Clinical Research Directory

Environmental Reservoirs of Non-tuberculous Mycobacteria in Cystic Fibrosis Households: A Case-control Study of Exposure Risk at Home

This multicenter, non-interventional case-control study investigates whether household environmental reservoirs, particularly water systems, are associated with non-tuberculous mycobacterial (NTM) infections in people with cystic fibrosis. Environmental samples from the homes of CF patients with and without NTM infection will be analyzed and genetically compared with available clinical isolates, alongside assessment of environmental risk factors, to improve understanding of exposure pathways and inform future prevention strategies.

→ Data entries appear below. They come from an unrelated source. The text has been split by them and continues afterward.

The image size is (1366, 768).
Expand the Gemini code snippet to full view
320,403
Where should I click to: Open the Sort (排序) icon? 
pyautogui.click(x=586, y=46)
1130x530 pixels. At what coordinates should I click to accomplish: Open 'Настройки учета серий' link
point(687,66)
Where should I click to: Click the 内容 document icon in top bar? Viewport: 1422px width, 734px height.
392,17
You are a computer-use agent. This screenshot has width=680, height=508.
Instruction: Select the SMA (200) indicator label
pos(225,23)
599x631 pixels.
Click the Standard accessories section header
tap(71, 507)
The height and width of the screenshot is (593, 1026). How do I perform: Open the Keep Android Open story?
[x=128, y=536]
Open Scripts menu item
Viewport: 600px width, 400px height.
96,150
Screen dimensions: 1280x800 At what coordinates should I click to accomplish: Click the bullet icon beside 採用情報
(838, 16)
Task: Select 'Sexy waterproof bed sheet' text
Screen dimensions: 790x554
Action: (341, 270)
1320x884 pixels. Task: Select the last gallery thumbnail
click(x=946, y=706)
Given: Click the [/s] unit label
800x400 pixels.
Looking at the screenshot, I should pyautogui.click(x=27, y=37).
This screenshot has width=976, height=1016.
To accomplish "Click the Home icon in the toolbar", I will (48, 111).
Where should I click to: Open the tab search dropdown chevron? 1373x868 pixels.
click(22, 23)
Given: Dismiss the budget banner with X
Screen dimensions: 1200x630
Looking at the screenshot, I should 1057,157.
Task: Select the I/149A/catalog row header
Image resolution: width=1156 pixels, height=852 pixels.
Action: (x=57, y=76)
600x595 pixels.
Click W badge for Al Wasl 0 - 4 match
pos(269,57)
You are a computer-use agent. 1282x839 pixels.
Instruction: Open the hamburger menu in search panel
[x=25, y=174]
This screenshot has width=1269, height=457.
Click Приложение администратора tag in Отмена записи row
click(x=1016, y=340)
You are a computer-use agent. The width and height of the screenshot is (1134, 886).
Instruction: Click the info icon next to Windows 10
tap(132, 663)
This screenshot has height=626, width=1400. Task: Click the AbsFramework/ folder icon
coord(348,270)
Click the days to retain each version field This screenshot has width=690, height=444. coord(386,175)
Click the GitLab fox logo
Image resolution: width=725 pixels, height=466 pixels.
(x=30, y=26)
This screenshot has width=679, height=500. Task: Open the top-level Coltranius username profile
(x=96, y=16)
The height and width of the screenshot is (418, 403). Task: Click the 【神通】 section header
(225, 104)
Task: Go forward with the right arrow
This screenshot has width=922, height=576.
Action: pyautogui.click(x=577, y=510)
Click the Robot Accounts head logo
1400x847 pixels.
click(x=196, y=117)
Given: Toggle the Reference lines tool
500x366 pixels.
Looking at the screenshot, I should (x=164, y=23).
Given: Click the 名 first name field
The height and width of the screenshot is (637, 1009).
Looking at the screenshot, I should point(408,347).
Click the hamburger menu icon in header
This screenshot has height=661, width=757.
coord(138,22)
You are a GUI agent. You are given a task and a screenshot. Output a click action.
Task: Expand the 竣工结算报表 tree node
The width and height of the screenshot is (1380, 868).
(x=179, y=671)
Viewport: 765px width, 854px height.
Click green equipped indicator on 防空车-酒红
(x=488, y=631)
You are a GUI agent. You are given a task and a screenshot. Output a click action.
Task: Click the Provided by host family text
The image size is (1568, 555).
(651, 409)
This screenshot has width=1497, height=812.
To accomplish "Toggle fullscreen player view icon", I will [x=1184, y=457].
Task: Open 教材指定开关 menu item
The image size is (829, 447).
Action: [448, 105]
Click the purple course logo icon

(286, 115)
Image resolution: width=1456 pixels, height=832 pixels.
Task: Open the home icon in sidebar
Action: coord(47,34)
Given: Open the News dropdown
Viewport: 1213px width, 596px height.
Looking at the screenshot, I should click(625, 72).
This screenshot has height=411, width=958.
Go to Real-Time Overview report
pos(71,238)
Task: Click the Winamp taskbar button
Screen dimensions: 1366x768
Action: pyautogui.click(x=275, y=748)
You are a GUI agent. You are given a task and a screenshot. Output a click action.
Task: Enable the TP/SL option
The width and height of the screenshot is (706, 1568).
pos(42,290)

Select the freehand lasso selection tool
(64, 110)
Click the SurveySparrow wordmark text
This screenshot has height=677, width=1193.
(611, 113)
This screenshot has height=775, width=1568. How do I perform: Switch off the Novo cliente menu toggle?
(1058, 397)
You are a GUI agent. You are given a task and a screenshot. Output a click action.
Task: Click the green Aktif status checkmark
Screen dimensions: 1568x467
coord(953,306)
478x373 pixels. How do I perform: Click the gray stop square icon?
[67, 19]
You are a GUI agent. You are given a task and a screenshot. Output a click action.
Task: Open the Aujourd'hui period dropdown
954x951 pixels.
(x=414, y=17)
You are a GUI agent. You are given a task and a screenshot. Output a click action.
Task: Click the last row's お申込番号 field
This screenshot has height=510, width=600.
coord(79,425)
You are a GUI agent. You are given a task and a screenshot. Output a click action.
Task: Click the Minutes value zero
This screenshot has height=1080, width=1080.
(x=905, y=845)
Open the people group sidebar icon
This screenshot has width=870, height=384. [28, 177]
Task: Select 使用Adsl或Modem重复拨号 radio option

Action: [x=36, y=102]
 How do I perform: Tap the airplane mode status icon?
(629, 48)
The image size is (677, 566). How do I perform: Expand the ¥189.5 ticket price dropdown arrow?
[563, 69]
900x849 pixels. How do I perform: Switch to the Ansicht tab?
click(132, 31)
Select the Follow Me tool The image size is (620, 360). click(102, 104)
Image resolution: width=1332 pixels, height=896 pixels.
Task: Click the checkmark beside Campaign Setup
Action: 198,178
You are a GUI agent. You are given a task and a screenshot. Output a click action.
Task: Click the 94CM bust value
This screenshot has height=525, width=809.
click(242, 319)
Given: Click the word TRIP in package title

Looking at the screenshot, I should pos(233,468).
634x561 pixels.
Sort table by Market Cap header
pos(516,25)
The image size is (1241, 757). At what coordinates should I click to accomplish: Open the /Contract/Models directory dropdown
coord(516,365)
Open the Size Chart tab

Prevalence of Exercise-induced Ventilatory Limitation and Associated Factors in Patients With Cystic Fibrosis Receiving Elexacaftor-Tezacaftor-Ivacaftor

Cystic fibrosis is a genetic disorder affecting the entire body and associated with respiratory exacerbations, impaired quality of life and reduced life expectancy. The therapeutic management of cystic fibrosis has been profoundly changed by the recent arrival of a combination of highly effective cystic fibrosis transmembrane conductance regulator (CFTR) modulators, Elexacaftor-Tezacaftor-Ivacaftor (ETI), which improve quality of life, respiratory function and reducing the number of exacerbations. The impact of these treatments on exercise adaptation has not been clearly identified. The main objective is to estimate the prevalence of ventilatory reserve amputation during submaximal exercise testing assessed by the 6-minute walk test (6MWT) in patients with cystic fibrosis treated with ETIs.